[Document segment — start]
Re: [PATCH 4/4] vfs: keep inodes with page cache off the inode shrinker LRU

From: Dave Chinner
Date: Tue Jun 15 2021 - 21:20:16 EST


On Tue, Jun 15, 2021 at 02:50:09PM -0400, Johannes Weiner wrote:
> On Tue, Jun 15, 2021 at 04:26:40PM +1000, Dave Chinner wrote:
> > On Mon, Jun 14, 2021 at 05:19:04PM -0400, Johannes Weiner wrote:
> > > Historically (pre-2.5), the inode shrinker used to reclaim only empty
> > > inodes and skip over those that still contained page cache. This
> > > caused problems on highmem hosts: struct inode could put fill lowmem
> > > zones before the cache was getting reclaimed in the highmem zones.
> > >
> > > To address this, the inode shrinker started to strip page cache to
> > > facilitate reclaiming lowmem. However, this comes with its own set of
> > > problems: the shrinkers may drop actively used page cache just because
> > > the inodes are not currently open or dirty - think working with a
> > > large git tree. It further doesn't respect cgroup memory protection
> > > settings and can cause priority inversions between containers.
[Document segment — finish]
[Raw data — start]
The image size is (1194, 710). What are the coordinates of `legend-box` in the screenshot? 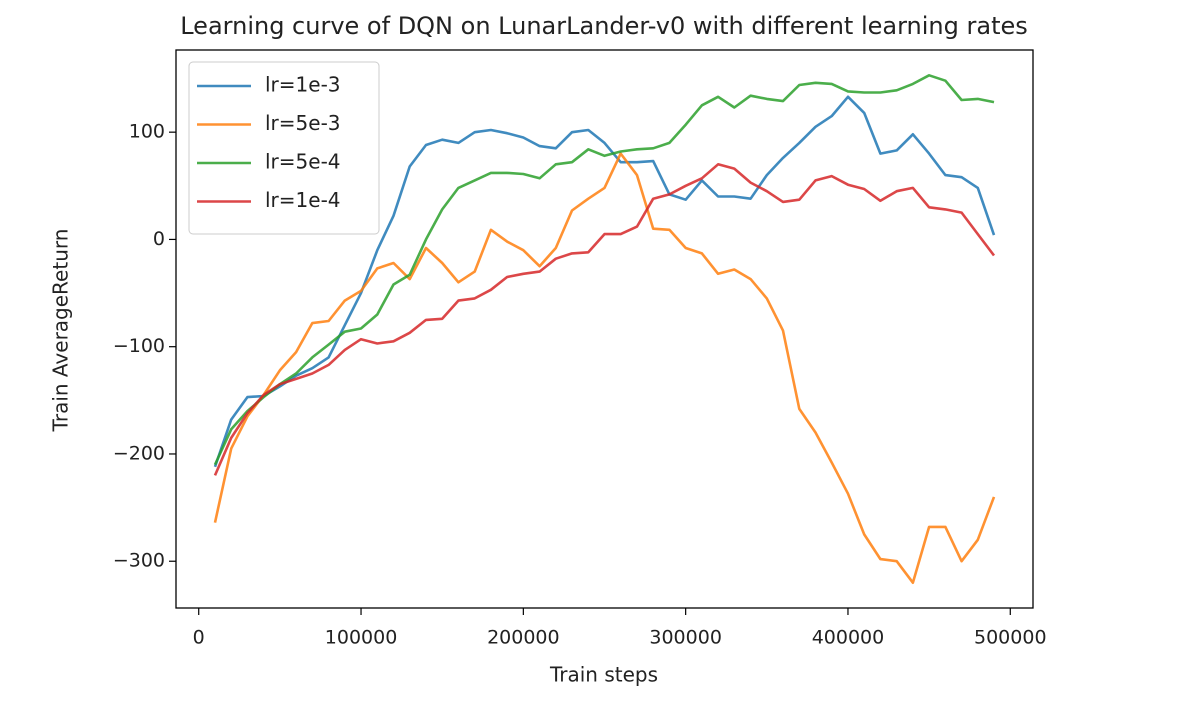 It's located at (284, 148).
[Raw data — finish]
Task item>
Extend the mailing-list reply about keeping inodes with page cache off the inode shrinker LRU, picking up right after its final line.

Exercise answer>
> > >
> > > Nowadays, the page cache also holds non-resident info for evicted
> > > cache pages in order to detect refaults. We've come to rely heavily on
> > > this data inside reclaim for protecting the cache workingset and
> > > driving swap behavior. We also use it to quantify and report workload
> > > health through psi. The latter in turn is used for fleet health
> > > monitoring, as well as driving automated memory sizing of workloads
> > > and containers, proactive reclaim and memory offloading schemes.
> > >
> > > The consequences of dropping page cache prematurely is that we're
> > > seeing subtle and not-so-subtle failures in all of the above-mentioned
> > > scenarios, with the workload generally entering unexpected thrashing
> > > states while losing the ability to reliably detect it.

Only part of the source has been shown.